Now that hemp is legal in Ohio the new law may very well put many marijuana cases on hold or be completely thrown out.
Cecil Thomas the Senator for Ohio’s 9th District had this to say; “It’s obviously going to create some confusion among law enforcement.”
Subsequently, regarding Senate Bill 57 a memorandum sent from Hamilton County Prosecutor Joe Deters to the Hamilton County Police Chiefs Association, has hemp defined as cannabis containing no more than 0.3% of THC. Tests are necessary to ensure legal levels.
What in the world is THC? Well, THC is defined as Tetrahydrocannabinol one of at least 113 cannabinoids identified in cannabis. THC is the principal psychoactive constituent of cannabis. Also, the chemical is name tetrahydrocannabinol under the term THC that is referred to as cannabinoid isomers. Understand the conversation(s)!
In a cynical sort-of-away they are always coming-up with words that you cannot pronounce. Or by the time you figure-out how to pronounce the word three to four months has evaporated and then you are given two to three letters. For example tetrahydrocannabinol which is defined as THC. Understand the game.
Deters believes that there are no crime labs in Ohio that are proficient enough to perform the required analysis. Until such technology becomes available Deters’ office will not be able to prosecute marijuana cases as misdemeanors neither will he be able to charge them as felonies.

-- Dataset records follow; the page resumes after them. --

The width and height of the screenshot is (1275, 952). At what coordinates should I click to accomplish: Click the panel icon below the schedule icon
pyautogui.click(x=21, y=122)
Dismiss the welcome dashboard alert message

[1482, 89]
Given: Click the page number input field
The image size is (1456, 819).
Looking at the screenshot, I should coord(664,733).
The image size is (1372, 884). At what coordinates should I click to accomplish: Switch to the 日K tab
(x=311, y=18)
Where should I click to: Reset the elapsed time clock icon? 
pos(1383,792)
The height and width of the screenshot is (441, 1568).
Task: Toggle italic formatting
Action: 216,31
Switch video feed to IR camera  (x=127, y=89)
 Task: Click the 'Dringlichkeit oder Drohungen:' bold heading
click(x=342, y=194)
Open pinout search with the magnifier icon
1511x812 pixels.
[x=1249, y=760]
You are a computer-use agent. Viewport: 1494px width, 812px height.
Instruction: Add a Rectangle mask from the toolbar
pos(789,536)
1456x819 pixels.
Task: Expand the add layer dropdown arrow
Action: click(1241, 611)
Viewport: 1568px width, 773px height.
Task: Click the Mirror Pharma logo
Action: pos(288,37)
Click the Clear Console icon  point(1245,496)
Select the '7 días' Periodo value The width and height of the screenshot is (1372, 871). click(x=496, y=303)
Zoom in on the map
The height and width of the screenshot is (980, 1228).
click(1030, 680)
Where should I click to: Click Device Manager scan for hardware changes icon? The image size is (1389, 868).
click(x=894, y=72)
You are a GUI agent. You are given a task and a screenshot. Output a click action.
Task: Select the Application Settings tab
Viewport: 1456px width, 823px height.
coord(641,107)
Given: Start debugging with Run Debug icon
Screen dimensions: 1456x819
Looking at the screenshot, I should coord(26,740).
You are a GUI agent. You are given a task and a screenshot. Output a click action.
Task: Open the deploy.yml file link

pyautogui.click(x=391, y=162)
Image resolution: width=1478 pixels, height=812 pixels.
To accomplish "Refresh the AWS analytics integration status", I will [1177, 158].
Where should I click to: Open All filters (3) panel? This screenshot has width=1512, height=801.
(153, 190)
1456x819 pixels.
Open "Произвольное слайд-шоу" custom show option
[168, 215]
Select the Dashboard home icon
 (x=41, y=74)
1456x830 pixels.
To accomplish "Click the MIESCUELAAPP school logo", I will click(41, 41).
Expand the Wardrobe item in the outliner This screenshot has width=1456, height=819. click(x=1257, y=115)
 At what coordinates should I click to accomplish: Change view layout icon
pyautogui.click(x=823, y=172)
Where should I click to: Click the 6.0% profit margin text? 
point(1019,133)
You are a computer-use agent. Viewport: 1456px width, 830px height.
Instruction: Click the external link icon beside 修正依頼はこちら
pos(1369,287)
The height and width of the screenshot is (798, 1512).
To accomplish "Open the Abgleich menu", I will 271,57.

However, with understanding that the statute of limitations on felony marijuana charges is six years, Deters believes that officers can still investigate and confiscate marijuana but testing and charging will just have to wait.
Fuller added; “Marijuana is still illegal in the State of Ohio and Cincinnati city council member Jeff Pastor alleged he does not think the new hemp law confusion will have any impact on the city’s recent move to decriminalize possession of 100 grams or less of marijuana.
Meanwhile Thomas continued his lamentation by saying; “Being a former narcotics officer working undercover investigating drug situations, I would probably shy away from even addressing the issue at this point until there’s confirmation everything is in place.”
Supportively, a spokeswoman for the prosecutor said they are anticipate testing to be up and running within a month or two.